In conclusione, il Giudice ha revocato il provvedimento di sospensione impugnato e, nel reintegrare l’operatrice sanitaria presso l’ASL di Roma, ha ordinato all’Azienda di affidare alla Ricorrente l’esecuzione di compiti compatibili, per il tipo e per le modalità di svolgimento, con l’esigenza di tutelare la salute pubblica e adeguate condizioni di sicurezza nell’erogazione delle prestazioni.

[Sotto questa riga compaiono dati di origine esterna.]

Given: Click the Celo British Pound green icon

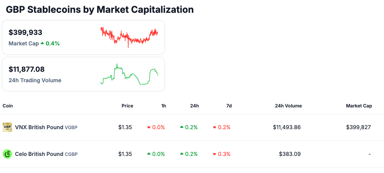Looking at the screenshot, I should point(7,154).
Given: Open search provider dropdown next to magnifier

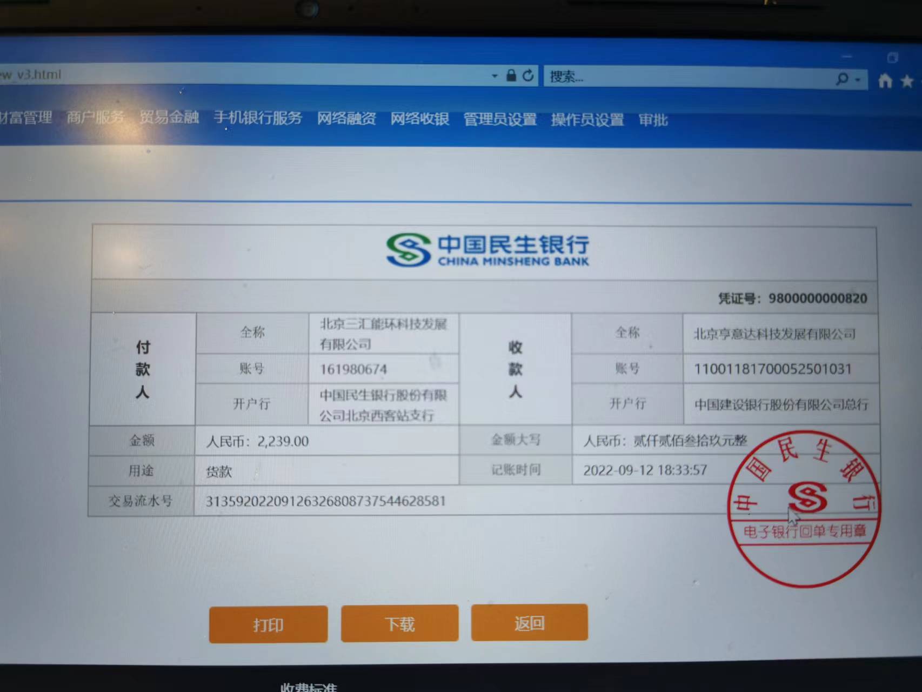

Si può, dunque, intravedere uno spiraglio di luce giuridica in un panorama giurisprudenziale che, ad oggi, sembra mettere in secondo piano i diritti individuali e fondamentali delle persone e, in particolar modo, dei lavoratori. Orientamenti prevalenti che paiono rappresentare il “de profundis” non solo di una interpretazione orientata e  bilanciata della Costituzione ma pure del trascurato art. 21 della Carta dei Diritti Fondamentali dell’Unione Europea il quale, al proprio comma 1, vieta espressamente qualsiasi forma di discriminazione fondata su convinzioni personali o di qualsiasi altra natura, ivi compreso, quindi, il diritto fondamentale ad essere convinti di non volersi fare iniettare nel corpo i farmaci delle note aziende multinazionali.